+++ Listed entries +++
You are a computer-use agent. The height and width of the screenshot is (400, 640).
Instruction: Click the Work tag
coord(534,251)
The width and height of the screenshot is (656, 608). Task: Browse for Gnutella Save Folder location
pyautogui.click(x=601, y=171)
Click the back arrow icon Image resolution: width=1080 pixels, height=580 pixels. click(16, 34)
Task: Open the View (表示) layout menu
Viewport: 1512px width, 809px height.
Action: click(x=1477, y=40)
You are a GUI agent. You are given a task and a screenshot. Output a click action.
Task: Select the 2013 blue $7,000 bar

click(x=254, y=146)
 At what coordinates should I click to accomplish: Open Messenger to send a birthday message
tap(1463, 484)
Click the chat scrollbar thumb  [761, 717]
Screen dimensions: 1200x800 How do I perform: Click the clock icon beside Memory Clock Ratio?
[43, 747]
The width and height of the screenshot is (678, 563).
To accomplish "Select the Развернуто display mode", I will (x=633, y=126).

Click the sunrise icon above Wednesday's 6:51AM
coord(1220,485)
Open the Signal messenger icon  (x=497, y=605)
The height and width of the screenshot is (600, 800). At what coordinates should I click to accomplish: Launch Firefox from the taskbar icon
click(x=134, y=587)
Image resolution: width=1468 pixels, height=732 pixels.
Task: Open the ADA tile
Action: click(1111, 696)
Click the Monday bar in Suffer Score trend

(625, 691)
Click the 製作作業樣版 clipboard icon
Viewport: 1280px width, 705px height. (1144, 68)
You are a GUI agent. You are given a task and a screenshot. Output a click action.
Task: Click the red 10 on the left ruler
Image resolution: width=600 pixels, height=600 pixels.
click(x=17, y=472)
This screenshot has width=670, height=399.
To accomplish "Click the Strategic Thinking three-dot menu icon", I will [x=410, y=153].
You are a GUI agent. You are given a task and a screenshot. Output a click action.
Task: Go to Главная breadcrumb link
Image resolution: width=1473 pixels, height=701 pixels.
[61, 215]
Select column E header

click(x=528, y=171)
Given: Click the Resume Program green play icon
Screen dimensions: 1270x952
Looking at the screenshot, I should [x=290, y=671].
+++
**What the task asks:** Copy the material above verbatim, from its first line through the line containing "will [x=410, y=153].", including both.

**Expected answer:**
You are a computer-use agent. The height and width of the screenshot is (400, 640).
Instruction: Click the Work tag
coord(534,251)
The width and height of the screenshot is (656, 608). Task: Browse for Gnutella Save Folder location
pyautogui.click(x=601, y=171)
Click the back arrow icon Image resolution: width=1080 pixels, height=580 pixels. click(16, 34)
Task: Open the View (表示) layout menu
Viewport: 1512px width, 809px height.
Action: click(x=1477, y=40)
You are a GUI agent. You are given a task and a screenshot. Output a click action.
Task: Select the 2013 blue $7,000 bar

click(x=254, y=146)
 At what coordinates should I click to accomplish: Open Messenger to send a birthday message
tap(1463, 484)
Click the chat scrollbar thumb  [761, 717]
Screen dimensions: 1200x800 How do I perform: Click the clock icon beside Memory Clock Ratio?
[43, 747]
The width and height of the screenshot is (678, 563).
To accomplish "Select the Развернуто display mode", I will (x=633, y=126).

Click the sunrise icon above Wednesday's 6:51AM
coord(1220,485)
Open the Signal messenger icon  (x=497, y=605)
The height and width of the screenshot is (600, 800). At what coordinates should I click to accomplish: Launch Firefox from the taskbar icon
click(x=134, y=587)
Image resolution: width=1468 pixels, height=732 pixels.
Task: Open the ADA tile
Action: click(1111, 696)
Click the Monday bar in Suffer Score trend

(625, 691)
Click the 製作作業樣版 clipboard icon
Viewport: 1280px width, 705px height. (1144, 68)
You are a GUI agent. You are given a task and a screenshot. Output a click action.
Task: Click the red 10 on the left ruler
Image resolution: width=600 pixels, height=600 pixels.
click(x=17, y=472)
This screenshot has width=670, height=399.
To accomplish "Click the Strategic Thinking three-dot menu icon", I will [x=410, y=153].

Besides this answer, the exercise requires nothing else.